AIM -
Locate every line in the data below that contains the string "panel", and copy each of those lines.

EXCERPTED DATA -
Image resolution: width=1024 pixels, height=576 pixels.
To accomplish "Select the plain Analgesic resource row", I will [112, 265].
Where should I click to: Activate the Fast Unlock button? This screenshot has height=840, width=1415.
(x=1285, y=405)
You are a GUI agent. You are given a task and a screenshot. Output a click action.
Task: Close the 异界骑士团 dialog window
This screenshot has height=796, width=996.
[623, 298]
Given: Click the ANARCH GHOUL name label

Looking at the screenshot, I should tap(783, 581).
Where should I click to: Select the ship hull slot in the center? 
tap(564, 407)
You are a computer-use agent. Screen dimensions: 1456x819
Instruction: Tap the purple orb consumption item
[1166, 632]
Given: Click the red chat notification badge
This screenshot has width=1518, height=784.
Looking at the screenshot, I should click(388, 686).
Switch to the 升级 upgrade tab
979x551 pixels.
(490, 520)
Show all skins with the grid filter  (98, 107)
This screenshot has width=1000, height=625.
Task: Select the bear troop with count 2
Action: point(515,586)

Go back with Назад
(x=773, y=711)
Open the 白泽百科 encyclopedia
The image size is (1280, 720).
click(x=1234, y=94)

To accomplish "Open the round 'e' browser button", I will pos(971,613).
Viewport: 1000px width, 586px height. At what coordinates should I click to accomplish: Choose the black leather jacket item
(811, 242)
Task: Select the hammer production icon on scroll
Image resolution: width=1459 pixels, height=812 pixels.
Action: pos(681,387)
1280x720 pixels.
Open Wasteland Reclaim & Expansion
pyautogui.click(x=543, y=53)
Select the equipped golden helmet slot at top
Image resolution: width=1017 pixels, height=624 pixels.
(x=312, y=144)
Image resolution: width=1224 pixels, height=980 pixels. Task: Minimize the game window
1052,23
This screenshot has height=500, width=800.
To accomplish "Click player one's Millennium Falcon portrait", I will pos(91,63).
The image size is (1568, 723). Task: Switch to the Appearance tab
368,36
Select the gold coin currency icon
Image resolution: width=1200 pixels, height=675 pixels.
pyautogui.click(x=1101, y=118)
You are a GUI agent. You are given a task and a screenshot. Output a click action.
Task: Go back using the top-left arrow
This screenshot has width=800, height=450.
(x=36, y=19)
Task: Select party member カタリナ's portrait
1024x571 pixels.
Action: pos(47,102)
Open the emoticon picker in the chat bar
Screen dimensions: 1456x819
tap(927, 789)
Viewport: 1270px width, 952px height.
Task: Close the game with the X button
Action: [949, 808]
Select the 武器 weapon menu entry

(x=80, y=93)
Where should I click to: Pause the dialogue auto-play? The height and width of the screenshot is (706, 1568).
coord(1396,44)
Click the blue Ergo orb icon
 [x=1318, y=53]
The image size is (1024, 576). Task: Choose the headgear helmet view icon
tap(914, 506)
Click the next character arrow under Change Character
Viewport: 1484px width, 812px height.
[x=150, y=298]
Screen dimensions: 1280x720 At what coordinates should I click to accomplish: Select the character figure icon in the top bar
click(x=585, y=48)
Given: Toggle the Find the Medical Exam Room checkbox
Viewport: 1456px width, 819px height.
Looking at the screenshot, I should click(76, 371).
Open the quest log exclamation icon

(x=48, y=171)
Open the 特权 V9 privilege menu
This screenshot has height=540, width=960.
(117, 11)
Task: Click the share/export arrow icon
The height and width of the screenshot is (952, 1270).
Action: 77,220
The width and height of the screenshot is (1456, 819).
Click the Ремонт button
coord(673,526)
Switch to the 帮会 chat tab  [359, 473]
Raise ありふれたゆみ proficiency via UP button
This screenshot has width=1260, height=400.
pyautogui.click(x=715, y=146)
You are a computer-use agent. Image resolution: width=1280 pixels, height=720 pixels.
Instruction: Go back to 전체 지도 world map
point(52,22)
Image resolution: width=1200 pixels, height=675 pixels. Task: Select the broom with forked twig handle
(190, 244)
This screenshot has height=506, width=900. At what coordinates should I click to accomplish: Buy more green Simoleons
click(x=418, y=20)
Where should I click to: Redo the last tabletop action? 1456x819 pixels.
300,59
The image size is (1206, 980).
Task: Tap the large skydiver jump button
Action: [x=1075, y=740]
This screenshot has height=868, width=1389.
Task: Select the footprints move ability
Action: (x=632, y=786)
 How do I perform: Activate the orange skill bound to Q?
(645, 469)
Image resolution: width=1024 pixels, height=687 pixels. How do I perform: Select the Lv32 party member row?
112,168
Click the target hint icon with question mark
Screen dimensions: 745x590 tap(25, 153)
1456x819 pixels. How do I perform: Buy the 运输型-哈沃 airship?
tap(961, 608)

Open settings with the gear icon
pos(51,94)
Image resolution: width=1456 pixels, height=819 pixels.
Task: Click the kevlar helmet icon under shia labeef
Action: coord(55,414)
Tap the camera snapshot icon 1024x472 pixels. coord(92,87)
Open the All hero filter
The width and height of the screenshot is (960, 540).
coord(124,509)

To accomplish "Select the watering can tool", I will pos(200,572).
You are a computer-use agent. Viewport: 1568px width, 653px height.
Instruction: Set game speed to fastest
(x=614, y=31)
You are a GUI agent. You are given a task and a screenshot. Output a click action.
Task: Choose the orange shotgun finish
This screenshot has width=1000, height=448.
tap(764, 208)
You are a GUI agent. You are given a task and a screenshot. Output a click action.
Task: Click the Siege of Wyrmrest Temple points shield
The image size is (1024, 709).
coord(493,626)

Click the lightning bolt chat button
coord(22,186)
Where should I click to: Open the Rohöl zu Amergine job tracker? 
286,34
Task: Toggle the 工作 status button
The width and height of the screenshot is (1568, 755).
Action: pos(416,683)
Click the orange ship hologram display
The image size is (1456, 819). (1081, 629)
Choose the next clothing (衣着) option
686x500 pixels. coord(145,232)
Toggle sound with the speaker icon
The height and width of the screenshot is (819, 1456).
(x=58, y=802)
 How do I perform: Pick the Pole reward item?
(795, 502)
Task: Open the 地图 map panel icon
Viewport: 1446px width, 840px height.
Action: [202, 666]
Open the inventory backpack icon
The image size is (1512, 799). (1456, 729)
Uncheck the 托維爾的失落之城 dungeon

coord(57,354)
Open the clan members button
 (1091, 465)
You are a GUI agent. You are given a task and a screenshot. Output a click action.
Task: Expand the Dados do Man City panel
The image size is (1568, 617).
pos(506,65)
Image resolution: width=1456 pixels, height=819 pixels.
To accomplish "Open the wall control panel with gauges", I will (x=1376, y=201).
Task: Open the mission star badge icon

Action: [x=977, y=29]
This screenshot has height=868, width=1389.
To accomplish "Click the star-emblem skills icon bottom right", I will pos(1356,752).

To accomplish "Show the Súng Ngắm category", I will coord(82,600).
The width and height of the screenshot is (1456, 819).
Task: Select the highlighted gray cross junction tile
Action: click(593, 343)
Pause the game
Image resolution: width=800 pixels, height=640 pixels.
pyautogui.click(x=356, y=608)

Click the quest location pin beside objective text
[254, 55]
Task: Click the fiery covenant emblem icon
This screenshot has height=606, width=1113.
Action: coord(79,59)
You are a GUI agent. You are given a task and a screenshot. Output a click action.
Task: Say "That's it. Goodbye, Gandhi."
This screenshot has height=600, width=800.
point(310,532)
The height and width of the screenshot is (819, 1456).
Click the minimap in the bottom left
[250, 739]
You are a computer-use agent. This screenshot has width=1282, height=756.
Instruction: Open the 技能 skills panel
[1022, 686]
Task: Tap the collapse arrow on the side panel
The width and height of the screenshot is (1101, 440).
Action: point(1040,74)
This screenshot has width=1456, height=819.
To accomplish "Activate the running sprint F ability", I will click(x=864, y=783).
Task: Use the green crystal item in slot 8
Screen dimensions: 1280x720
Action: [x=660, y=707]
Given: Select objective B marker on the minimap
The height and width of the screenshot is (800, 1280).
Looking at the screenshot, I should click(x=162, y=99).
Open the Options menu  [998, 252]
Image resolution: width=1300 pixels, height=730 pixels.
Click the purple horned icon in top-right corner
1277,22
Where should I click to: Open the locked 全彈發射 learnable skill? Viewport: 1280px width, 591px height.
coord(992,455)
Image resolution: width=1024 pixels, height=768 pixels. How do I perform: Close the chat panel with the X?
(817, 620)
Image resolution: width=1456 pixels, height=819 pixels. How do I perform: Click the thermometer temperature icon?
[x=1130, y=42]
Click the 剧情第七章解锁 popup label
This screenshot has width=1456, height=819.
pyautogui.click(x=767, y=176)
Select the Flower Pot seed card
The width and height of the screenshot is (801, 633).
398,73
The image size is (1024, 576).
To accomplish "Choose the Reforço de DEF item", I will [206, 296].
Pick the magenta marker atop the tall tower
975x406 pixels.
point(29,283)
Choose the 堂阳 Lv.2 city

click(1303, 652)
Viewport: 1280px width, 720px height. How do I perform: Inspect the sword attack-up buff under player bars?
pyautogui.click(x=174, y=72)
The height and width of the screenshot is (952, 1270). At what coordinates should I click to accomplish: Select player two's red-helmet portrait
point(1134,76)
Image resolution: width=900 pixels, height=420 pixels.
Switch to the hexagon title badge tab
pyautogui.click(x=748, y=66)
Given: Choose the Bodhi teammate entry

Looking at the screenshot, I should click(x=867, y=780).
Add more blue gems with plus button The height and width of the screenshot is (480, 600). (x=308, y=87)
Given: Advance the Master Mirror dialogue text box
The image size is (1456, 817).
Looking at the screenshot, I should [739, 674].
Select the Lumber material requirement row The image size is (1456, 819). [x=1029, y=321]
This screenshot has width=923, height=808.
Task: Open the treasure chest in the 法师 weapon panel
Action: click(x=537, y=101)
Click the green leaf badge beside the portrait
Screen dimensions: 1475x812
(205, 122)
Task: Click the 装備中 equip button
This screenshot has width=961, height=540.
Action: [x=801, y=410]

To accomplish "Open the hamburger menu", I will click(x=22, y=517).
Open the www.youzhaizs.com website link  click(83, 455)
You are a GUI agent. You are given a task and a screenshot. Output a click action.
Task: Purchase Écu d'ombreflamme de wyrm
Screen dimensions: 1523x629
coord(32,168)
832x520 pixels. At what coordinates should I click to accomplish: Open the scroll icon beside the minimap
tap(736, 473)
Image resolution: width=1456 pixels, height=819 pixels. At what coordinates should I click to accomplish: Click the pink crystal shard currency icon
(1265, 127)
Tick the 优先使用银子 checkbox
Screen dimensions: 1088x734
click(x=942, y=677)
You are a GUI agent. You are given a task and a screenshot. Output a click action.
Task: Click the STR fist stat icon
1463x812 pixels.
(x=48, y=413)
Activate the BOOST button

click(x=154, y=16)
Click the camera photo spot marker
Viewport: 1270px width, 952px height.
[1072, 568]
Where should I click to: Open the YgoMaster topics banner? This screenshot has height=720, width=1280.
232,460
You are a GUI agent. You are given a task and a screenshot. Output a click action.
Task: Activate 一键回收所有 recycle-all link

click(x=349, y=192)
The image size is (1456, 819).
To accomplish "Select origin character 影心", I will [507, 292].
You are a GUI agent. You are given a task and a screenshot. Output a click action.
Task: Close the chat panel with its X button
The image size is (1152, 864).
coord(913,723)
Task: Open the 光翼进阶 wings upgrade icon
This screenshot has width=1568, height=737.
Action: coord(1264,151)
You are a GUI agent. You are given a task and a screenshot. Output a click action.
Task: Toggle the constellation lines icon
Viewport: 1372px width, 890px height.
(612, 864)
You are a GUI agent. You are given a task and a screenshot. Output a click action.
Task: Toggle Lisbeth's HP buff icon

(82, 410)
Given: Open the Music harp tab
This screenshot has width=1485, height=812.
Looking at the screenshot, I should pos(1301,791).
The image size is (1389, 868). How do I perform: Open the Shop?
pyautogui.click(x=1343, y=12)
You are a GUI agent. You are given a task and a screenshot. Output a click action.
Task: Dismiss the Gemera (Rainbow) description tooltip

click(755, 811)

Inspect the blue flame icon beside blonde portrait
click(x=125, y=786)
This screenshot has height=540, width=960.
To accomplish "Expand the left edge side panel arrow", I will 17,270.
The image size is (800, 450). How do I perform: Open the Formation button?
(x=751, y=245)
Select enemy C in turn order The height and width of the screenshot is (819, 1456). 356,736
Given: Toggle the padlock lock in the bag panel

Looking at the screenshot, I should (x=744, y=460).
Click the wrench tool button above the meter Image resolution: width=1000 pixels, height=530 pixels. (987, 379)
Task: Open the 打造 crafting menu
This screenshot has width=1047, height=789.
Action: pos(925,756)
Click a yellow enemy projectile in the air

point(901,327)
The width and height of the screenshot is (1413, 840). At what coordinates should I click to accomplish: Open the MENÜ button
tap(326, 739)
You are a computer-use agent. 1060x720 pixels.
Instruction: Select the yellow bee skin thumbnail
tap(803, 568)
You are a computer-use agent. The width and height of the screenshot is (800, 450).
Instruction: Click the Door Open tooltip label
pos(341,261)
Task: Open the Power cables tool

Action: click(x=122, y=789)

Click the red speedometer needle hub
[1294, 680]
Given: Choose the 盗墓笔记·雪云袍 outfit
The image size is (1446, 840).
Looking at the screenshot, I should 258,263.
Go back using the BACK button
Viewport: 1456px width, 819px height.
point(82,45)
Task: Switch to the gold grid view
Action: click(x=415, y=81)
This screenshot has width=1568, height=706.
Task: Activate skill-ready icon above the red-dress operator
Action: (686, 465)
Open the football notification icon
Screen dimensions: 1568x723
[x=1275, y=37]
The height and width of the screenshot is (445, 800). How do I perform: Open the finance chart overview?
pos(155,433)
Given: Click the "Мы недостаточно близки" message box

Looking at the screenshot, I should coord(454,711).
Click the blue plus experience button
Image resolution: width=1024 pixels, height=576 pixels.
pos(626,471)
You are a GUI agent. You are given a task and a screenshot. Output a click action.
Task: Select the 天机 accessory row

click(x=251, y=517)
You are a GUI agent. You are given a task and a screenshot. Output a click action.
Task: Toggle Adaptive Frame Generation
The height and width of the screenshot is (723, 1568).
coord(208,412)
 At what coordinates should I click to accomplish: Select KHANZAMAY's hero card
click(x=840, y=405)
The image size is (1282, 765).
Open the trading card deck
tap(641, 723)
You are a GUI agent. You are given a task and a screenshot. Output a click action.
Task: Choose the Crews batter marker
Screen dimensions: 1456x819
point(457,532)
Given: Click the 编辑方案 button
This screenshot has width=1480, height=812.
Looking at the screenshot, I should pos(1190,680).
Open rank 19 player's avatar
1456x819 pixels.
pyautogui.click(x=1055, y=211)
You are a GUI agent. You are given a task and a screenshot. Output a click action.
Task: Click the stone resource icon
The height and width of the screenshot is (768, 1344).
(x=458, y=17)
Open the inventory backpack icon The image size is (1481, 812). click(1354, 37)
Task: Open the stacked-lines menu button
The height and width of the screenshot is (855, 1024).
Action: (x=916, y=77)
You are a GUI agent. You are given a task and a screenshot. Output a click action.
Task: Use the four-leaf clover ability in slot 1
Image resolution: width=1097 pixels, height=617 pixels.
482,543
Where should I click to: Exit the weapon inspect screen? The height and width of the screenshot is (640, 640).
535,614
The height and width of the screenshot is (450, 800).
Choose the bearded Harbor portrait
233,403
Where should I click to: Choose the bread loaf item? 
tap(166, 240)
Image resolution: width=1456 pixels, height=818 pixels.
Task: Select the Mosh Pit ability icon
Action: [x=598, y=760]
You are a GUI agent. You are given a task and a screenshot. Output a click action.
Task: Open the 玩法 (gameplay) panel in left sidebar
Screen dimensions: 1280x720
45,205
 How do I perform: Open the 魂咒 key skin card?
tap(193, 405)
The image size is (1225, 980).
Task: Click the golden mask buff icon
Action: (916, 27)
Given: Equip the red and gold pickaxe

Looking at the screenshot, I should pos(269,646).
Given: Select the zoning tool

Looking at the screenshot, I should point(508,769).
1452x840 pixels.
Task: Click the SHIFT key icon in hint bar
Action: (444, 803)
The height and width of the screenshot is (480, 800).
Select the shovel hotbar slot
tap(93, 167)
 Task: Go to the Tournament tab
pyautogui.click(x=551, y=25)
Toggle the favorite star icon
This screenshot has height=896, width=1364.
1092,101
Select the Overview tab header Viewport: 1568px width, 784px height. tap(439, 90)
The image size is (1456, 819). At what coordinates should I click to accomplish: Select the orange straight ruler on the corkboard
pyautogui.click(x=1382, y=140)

ANSWER TO THIS PROBLEM -
Task: Open the 地图 map panel icon
Task: Expand the Dados do Man City panel
To accomplish "Open the wall control panel with gauges", I will (x=1376, y=201).
Instruction: Open the 技能 skills panel
Task: Tap the collapse arrow on the side panel
Image resolution: width=1024 pixels, height=768 pixels. How do I perform: Close the chat panel with the X?
Task: Open the treasure chest in the 法师 weapon panel
Task: Close the chat panel with its X button
To accomplish "Expand the left edge side panel arrow", I will 17,270.
Given: Toggle the padlock lock in the bag panel
Task: Open the 玩法 (gameplay) panel in left sidebar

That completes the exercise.